| YOUR TASK |
Render every line of the data below as a JSON list of strings, with one string per line and blank lines left out.
Start of DATASET CONTENT
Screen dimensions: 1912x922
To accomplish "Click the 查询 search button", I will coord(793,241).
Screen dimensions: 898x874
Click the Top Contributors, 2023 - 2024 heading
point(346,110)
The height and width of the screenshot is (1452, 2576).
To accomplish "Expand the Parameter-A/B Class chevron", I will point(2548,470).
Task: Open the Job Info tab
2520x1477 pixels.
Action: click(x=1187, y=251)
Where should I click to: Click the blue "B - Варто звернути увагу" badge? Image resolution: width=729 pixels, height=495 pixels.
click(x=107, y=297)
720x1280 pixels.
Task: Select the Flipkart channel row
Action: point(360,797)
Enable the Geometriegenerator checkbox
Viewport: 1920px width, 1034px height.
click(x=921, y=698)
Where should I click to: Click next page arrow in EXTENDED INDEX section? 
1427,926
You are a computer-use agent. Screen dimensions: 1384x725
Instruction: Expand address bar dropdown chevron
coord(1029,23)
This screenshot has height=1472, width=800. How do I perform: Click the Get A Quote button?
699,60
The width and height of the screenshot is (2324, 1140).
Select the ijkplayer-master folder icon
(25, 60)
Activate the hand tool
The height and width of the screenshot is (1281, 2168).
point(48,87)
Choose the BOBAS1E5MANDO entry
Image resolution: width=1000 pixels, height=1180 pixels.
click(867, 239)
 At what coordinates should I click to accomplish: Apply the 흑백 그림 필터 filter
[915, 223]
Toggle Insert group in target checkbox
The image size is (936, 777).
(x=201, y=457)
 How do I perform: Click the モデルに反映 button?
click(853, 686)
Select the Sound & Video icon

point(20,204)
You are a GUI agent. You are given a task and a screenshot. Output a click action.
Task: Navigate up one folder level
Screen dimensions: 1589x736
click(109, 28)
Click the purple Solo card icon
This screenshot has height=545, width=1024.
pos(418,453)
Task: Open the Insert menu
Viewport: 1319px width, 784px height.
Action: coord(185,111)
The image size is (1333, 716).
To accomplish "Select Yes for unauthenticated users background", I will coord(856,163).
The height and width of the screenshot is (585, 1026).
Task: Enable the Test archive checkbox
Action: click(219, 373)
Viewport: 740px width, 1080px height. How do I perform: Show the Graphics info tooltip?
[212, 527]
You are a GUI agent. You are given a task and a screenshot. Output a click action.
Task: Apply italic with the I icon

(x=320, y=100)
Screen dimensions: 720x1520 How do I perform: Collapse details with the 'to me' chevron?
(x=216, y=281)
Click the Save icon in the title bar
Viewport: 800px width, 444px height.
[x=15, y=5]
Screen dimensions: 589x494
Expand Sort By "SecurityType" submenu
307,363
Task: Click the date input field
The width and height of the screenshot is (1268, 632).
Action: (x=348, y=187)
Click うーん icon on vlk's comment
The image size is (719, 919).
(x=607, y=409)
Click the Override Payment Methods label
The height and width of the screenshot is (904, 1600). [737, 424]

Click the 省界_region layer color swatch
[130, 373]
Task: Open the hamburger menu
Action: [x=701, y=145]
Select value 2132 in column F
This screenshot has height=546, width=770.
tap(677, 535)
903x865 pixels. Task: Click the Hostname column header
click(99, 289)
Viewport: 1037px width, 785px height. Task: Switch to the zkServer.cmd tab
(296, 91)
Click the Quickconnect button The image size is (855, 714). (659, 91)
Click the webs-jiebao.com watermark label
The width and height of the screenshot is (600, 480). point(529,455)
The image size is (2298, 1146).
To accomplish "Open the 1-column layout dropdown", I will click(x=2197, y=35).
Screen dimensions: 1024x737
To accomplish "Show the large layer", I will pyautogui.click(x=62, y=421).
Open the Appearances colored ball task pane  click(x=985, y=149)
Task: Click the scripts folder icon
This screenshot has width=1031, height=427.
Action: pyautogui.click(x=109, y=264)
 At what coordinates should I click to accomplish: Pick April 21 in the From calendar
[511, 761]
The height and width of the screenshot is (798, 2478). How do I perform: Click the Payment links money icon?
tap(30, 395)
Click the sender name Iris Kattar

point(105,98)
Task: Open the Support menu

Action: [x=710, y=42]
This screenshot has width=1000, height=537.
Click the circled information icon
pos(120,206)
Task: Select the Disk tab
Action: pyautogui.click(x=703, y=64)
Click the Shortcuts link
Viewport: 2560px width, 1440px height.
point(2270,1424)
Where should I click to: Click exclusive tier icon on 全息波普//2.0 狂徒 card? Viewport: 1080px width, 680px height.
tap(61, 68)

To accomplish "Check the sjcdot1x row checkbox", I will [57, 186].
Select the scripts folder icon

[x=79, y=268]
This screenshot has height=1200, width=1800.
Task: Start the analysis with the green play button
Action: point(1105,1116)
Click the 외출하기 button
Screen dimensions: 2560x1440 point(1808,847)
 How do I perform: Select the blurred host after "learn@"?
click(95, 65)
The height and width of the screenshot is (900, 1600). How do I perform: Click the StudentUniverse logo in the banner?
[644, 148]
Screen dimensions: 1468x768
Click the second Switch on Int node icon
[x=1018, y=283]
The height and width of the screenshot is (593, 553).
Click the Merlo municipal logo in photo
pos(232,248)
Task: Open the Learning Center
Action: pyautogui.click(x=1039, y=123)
End of DATASET CONTENT
| ANSWER IN FULL |
[
  "Screen dimensions: 1912x922",
  "To accomplish \"Click the 查询 search button\", I will coord(793,241).",
  "Screen dimensions: 898x874",
  "Click the Top Contributors, 2023 - 2024 heading",
  "point(346,110)",
  "The height and width of the screenshot is (1452, 2576).",
  "To accomplish \"Expand the Parameter-A/B Class chevron\", I will point(2548,470).",
  "Task: Open the Job Info tab",
  "2520x1477 pixels.",
  "Action: click(x=1187, y=251)",
  "Where should I click to: Click the blue \"B - Варто звернути увагу\" badge? Image resolution: width=729 pixels, height=495 pixels.",
  "click(x=107, y=297)",
  "720x1280 pixels.",
  "Task: Select the Flipkart channel row",
  "Action: point(360,797)",
  "Enable the Geometriegenerator checkbox",
  "Viewport: 1920px width, 1034px height.",
  "click(x=921, y=698)",
  "Where should I click to: Click next page arrow in EXTENDED INDEX section? ",
  "1427,926",
  "You are a computer-use agent. Screen dimensions: 1384x725",
  "Instruction: Expand address bar dropdown chevron",
  "coord(1029,23)",
  "This screenshot has height=1472, width=800. How do I perform: Click the Get A Quote button?",
  "699,60",
  "The width and height of the screenshot is (2324, 1140).",
  "Select the ijkplayer-master folder icon",
  "(25, 60)",
  "Activate the hand tool",
  "The height and width of the screenshot is (1281, 2168).",
  "point(48,87)",
  "Choose the BOBAS1E5MANDO entry",
  "Image resolution: width=1000 pixels, height=1180 pixels.",
  "click(867, 239)",
  " At what coordinates should I click to accomplish: Apply the 흑백 그림 필터 filter",
  "[915, 223]",
  "Toggle Insert group in target checkbox",
  "The image size is (936, 777).",
  "(x=201, y=457)",
  " How do I perform: Click the モデルに反映 button?",
  "click(853, 686)",
  "Select the Sound & Video icon",
  "point(20,204)",
  "You are a GUI agent. You are given a task and a screenshot. Output a click action.",
  "Task: Navigate up one folder level",
  "Screen dimensions: 1589x736",
  "click(109, 28)",
  "Click the purple Solo card icon",
  "This screenshot has height=545, width=1024.",
  "pos(418,453)",
  "Task: Open the Insert menu",
  "Viewport: 1319px width, 784px height.",
  "Action: coord(185,111)",
  "The image size is (1333, 716).",
  "To accomplish \"Select Yes for unauthenticated users background\", I will coord(856,163).",
  "The height and width of the screenshot is (585, 1026).",
  "Task: Enable the Test archive checkbox",
  "Action: click(219, 373)",
  "Viewport: 740px width, 1080px height. How do I perform: Show the Graphics info tooltip?",
  "[212, 527]",
  "You are a GUI agent. You are given a task and a screenshot. Output a click action.",
  "Task: Apply italic with the I icon",
  "(x=320, y=100)",
  "Screen dimensions: 720x1520 How do I perform: Collapse details with the 'to me' chevron?",
  "(x=216, y=281)",
  "Click the Save icon in the title bar",
  "Viewport: 800px width, 444px height.",
  "[x=15, y=5]",
  "Screen dimensions: 589x494",
  "Expand Sort By \"SecurityType\" submenu",
  "307,363",
  "Task: Click the date input field",
  "The width and height of the screenshot is (1268, 632).",
  "Action: (x=348, y=187)",
  "Click うーん icon on vlk's comment",
  "The image size is (719, 919).",
  "(x=607, y=409)",
  "Click the Override Payment Methods label",
  "The height and width of the screenshot is (904, 1600). [737, 424]",
  "Click the 省界_region layer color swatch",
  "[130, 373]",
  "Task: Open the hamburger menu",
  "Action: [x=701, y=145]",
  "Select value 2132 in column F",
  "This screenshot has height=546, width=770.",
  "tap(677, 535)",
  "903x865 pixels. Task: Click the Hostname column header",
  "click(99, 289)",
  "Viewport: 1037px width, 785px height. Task: Switch to the zkServer.cmd tab",
  "(296, 91)",
  "Click the Quickconnect button The image size is (855, 714). (659, 91)",
  "Click the webs-jiebao.com watermark label",
  "The width and height of the screenshot is (600, 480). point(529,455)",
  "The image size is (2298, 1146).",
  "To accomplish \"Open the 1-column layout dropdown\", I will click(x=2197, y=35).",
  "Screen dimensions: 1024x737",
  "To accomplish \"Show the large layer\", I will pyautogui.click(x=62, y=421).",
  "Open the Appearances colored ball task pane  click(x=985, y=149)",
  "Task: Click the scripts folder icon",
  "This screenshot has width=1031, height=427.",
  "Action: pyautogui.click(x=109, y=264)",
  " At what coordinates should I click to accomplish: Pick April 21 in the From calendar",
  "[511, 761]",
  "The height and width of the screenshot is (798, 2478). How do I perform: Click the Payment links money icon?",
  "tap(30, 395)",
  "Click the sender name Iris Kattar",
  "point(105,98)",
  "Task: Open the Support menu",
  "Action: [x=710, y=42]",
  "This screenshot has width=1000, height=537.",
  "Click the circled information icon",
  "pos(120,206)",
  "Task: Select the Disk tab",
  "Action: pyautogui.click(x=703, y=64)",
  "Click the Shortcuts link",
  "Viewport: 2560px width, 1440px height.",
  "point(2270,1424)",
  "Where should I click to: Click exclusive tier icon on 全息波普//2.0 狂徒 card? Viewport: 1080px width, 680px height.",
  "tap(61, 68)",
  "To accomplish \"Check the sjcdot1x row checkbox\", I will [57, 186].",
  "Select the scripts folder icon",
  "[x=79, y=268]",
  "This screenshot has height=1200, width=1800.",
  "Task: Start the analysis with the green play button",
  "Action: point(1105,1116)",
  "Click the 외출하기 button",
  "Screen dimensions: 2560x1440 point(1808,847)",
  " How do I perform: Select the blurred host after \"learn@\"?",
  "click(95, 65)",
  "The height and width of the screenshot is (900, 1600). How do I perform: Click the StudentUniverse logo in the banner?",
  "[644, 148]",
  "Screen dimensions: 1468x768",
  "Click the second Switch on Int node icon",
  "[x=1018, y=283]",
  "The height and width of the screenshot is (593, 553).",
  "Click the Merlo municipal logo in photo",
  "pos(232,248)",
  "Task: Open the Learning Center",
  "Action: pyautogui.click(x=1039, y=123)"
]